Hello Hao Ren,
Doesn't the code...
val add = udf {
(a: Int) => a + notSer.value
}
Mean UDF function that Int => Int ?
Thanks,
Muthu
On Sun, Aug 7, 2016 at 2:31 PM, Hao Ren <[email protected]> wrote:
> I am playing with spark 2.0
> What I tried to test is:
>
> Create a UDF in which there is a non serializable object.

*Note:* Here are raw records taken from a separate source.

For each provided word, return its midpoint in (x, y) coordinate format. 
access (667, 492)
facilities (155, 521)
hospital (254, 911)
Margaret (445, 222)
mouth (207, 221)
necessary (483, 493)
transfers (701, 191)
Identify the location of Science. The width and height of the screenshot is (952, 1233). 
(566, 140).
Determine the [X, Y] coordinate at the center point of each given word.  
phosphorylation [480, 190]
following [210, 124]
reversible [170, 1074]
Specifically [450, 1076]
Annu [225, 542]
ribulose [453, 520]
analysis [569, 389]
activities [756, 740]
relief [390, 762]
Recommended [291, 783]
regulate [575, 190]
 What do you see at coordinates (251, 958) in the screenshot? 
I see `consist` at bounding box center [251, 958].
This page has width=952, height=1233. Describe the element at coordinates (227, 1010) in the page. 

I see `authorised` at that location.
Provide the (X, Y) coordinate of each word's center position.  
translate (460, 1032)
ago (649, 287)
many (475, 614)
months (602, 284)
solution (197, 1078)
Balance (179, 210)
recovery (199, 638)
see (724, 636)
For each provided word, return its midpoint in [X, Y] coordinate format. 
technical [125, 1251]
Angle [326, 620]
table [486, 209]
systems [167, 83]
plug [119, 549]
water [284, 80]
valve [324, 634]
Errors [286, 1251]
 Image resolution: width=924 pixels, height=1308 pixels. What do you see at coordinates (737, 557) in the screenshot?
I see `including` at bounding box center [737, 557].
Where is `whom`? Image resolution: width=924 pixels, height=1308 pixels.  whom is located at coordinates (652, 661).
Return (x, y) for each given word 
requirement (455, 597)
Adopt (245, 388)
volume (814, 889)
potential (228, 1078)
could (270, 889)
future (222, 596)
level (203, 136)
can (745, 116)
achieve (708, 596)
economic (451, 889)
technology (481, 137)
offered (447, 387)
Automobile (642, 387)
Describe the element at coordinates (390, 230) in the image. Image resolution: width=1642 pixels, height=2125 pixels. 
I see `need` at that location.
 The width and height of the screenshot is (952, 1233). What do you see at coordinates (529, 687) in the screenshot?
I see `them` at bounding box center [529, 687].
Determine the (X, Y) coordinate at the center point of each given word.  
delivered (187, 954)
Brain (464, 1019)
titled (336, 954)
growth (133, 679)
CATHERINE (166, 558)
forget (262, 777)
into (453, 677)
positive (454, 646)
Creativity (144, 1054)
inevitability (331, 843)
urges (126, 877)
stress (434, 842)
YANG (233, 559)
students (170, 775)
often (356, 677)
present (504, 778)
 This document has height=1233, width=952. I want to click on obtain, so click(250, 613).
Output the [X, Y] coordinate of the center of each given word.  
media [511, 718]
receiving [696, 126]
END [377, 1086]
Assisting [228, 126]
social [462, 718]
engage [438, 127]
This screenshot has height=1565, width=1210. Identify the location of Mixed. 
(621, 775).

> What I expected is when this UDF is called during materializing the
> dataFrame where the UDF is used in "select", an task non serializable
> exception should be thrown.
> It depends also which "action" is called on that dataframe.
>
> Here is the code for reproducing the pb:
>
> ============
> object DataFrameSerDeTest extends App {
>
> class A(val value: Int) // It is not serializable
>
> def run() = {
> val spark = SparkSession
> .builder()
> .appName("DataFrameSerDeTest")
> .master("local[*]")
> .getOrCreate()
>
> import org.apache.spark.sql.functions.udf
> import spark.sqlContext.implicits._
>
> val notSer = new A(2)
> val add = udf {
> (a: Int) => a + notSer.value
> }
> val df = spark.createDataFrame(Seq(
> (1, 2),
> (2, 2),
> (3, 2),
> (4, 2)
> )).toDF("key", "value")
> .select($"key", add($"value").as("added"))
>
> df.show() // *It should not work because the udf contains a
> non-serializable object, but it works*
>
> df.filter($"key" === 2).show() // *It does not work as expected
> (org.apache.spark.SparkException: Task not serializable)*
> }
>
> run()
> }
> ============
>
> Also, I tried collect(), count(), first(), limit(). All of them worked
> without non-serializable exceptions.
> It seems only filter() throws the exception. (feature or bug ?)
>
> Any ideas ? Or I just messed things up ?
> Any help is highly appreciated.
>
> --
> Hao Ren
>
> Data Engineer @ leboncoin
>
> Paris, France
>